So, within limits and perhaps with a certain amount of ambivalence, the Dutch government’s legal ruling that Ms. Brouwers may end her own life affirmed the modernist stance that in nearly all important existential matters we are free to decide for ourselves.  Of course, open societies restrict such freedom in situations that cause serious harm to others.  In this regard, it is a significant indication of the purity of the Dutch regard for self-determination, and the direction of the evolution of Western moral sensibilities, that here the grief to be inflicted on Brouwers’ family and friends by her death failed to rise to any standard for refusing her request.

Being free in this way is the endgame and dearest desire of secular humanism.  We love this liberated state of being, which has emancipated us, like much of humanity, from the bondage of aristocracies.  But here it is necessary to enclose “free” in quotes: for all its beauty such freedom simultaneously imposes terrific, what we typically feel to be consciously unmanageable demands on each of us to assess questions of fundamental meaning and purpose, a task that was formerly solely the domain of an authority, benevolent or often otherwise.  Such authority was usually religious, and imperiously handed down edicts as to how reality should be – indeed, was allowed to be – construed.  In quickly progressing acts of individual and collective affirmation of social liberty, all that was swept away.  But then the genuinely hard work began, as we only had ourselves to look to for interpretations of life’s cruelties.  Now, more self-determining or “freer” than ever before, we nonetheless feel a deep, objectless, and unquenchable anxiety.  Among other things, this angst tells us that that which keeps us from realizing complete self-expression is not and never was outside of us, but within us.  Hence, when confronted by the question of the meaning of our death, which is intertwined with our comprehension of the meaning of our lives up until the moment of death, most of us become psychologically paralyzed to some degree, and stand mute before the abyss of Being.

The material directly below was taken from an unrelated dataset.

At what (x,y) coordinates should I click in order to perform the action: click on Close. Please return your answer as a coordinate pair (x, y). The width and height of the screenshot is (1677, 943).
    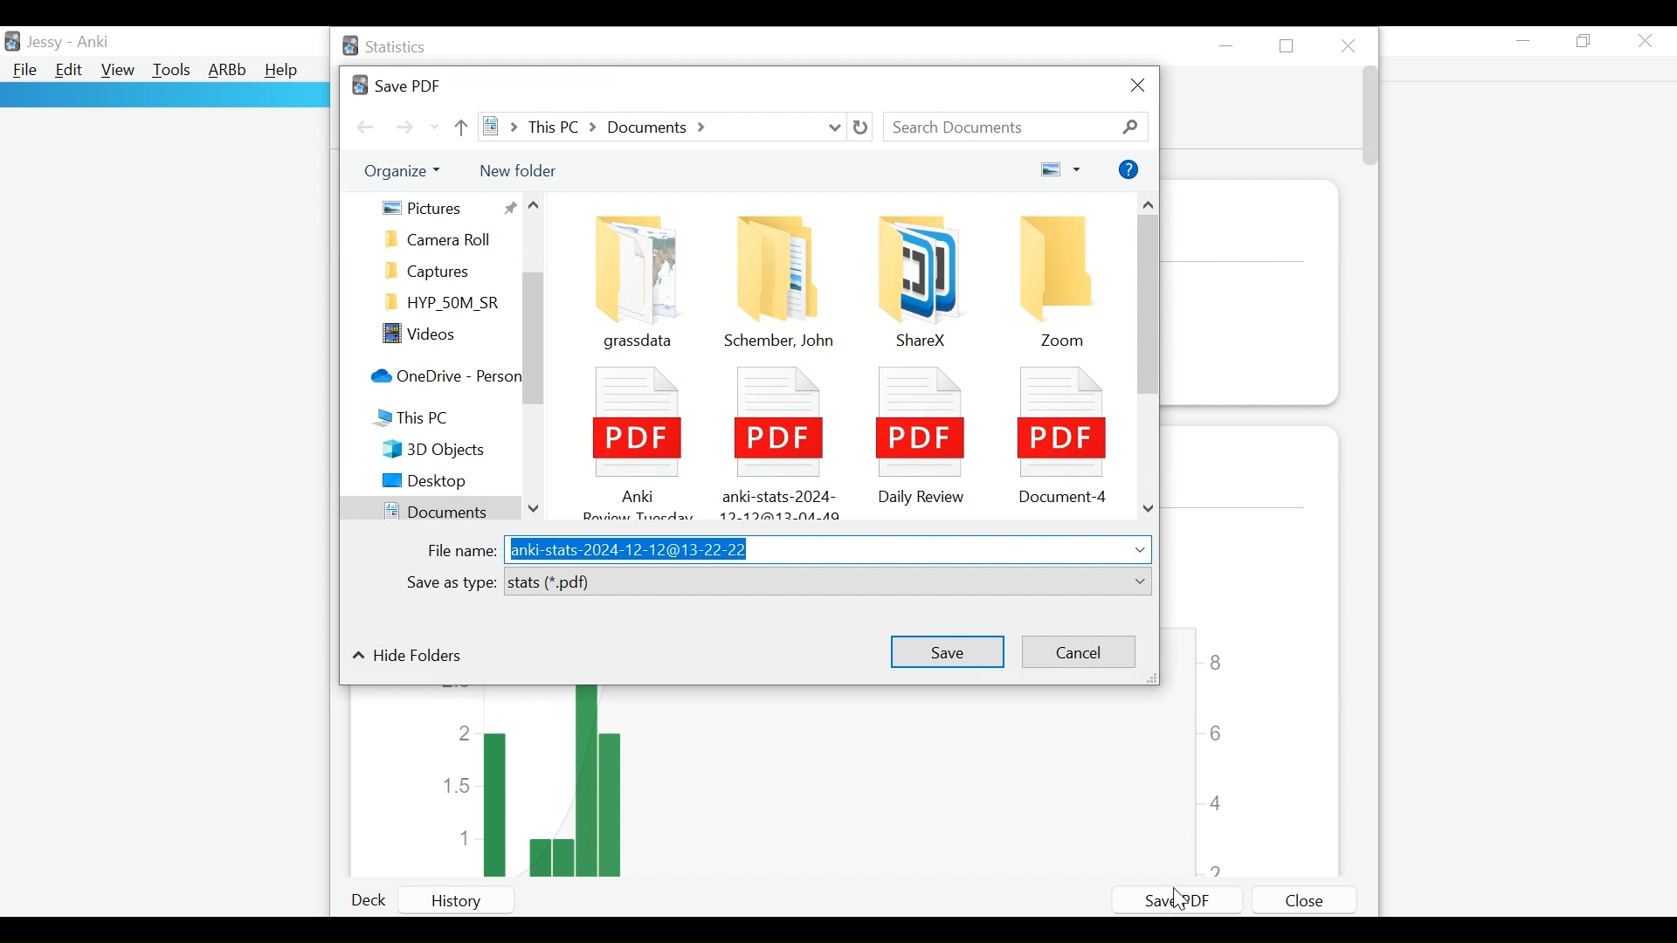
    Looking at the image, I should click on (1646, 40).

And so we look away from the whole question, sinking into the forgetfulness afforded us by the bounty of our now considerable social freedoms: consumer capitalism, so-called “family life” and its mundane commitments, self-medication with drugs, and/or our work or careers.  In his poem “Thirteen Ways of Looking at a Blackbird” twentieth-century American poet Wallace Stevens (1923/2015) conveys how modernity’s loss of religious faith makes even more pressing and unavoidable the question of, as he wrote there, “how to live, what to do”.  As this line by Stevens implies, it is a question that did not dissolve into the ether when we disempowered the priests and sequestered them behind church walls.  On the contrary, doing so caused this question to grow in urgency, uncontained as in former times by creed, ritual, and blind faith, so that it swiftly became central to human life in ways inconceivable in previous, unfree social orders.

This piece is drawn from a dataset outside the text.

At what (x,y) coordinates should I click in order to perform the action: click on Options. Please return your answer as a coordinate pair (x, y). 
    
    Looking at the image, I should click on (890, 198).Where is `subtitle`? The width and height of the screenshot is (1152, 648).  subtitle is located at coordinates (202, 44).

To return to the specific case of Aurelia Brouwers, let us reframe Stevens’ question in a way appropriate to her situation: her query was not how to live and what to do, but the more primordial “Should I live?” and “Should I care to do anything ever again?”.  I believe that these are the fundamental questions that her dilemma and final decision puts before us.  It is typically our reaction to click our tongues and express regret at such a choice to, as is commonly said, “throw one’s life away”.  But we generate such a judgement from the false belief that such a person’s untimely death is their own business; a sad and confusing act, granted, but one that in no way involves or reflects anything about us.  We instinctively find suicide uncanny, meaning something vaguely familiar that is rendered as an eerie “other”, or what American psychoanalyst Harry Stack Sullivan (1947) called the “not me”.  This is to say that a person’s death by suicide brings in its wake the return to our consciousness of something disavowed, a phenomenon that we typically treat dismissively as, say, a pointless “morbid thought” or the bothersome expression of some dark but passing mood.

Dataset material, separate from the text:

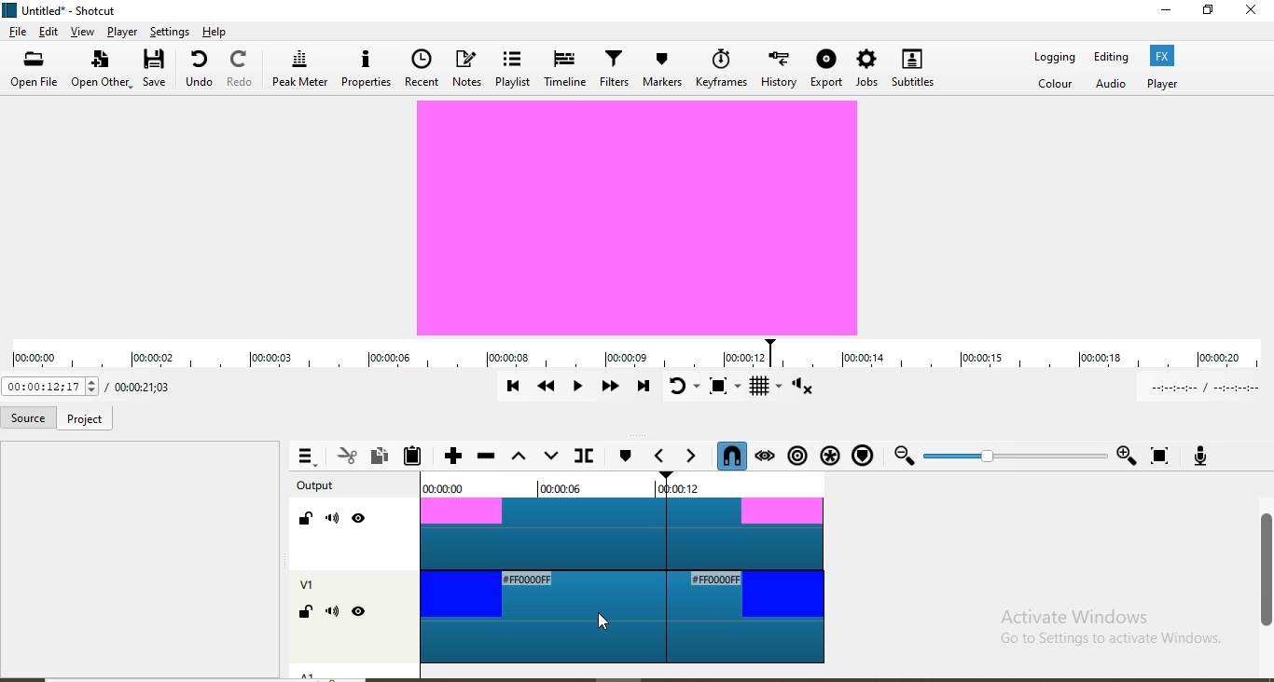  I want to click on Mute, so click(334, 611).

Doubt as to the worthwhileness of one’s existence is not merely a personal problem.  Rather, it is one that foregrounds our private entanglements within the selfsame quandary that for some becomes an excruciating, obsessive, and finally fatal fascination.  Brouwers’ act is an interrogation of the essential merit and desirability of one’s existence itself.  That is, it is a question addressing the very primordial bedrock of what twentieth-century German phenomenologist Martin Heidegger (1927/1962) called our “Being-in-the-world”.  In voicing and dramatically enacting this gravest of wishes publicly, Ms. Brouwers forcefully shoved beneath our noses the only meaningful philosophical question there is, according to French intellectual and novelist Albert Camus.  In his famous 1942 essay “The Myth of Sisyphus” he wrote, “(There) is but one truly serious philosophical problem, and that is suicide.  Judging whether life is or is not worth living amounts to answering the fundamental question of philosophy”.  (Camus, 1942/1991)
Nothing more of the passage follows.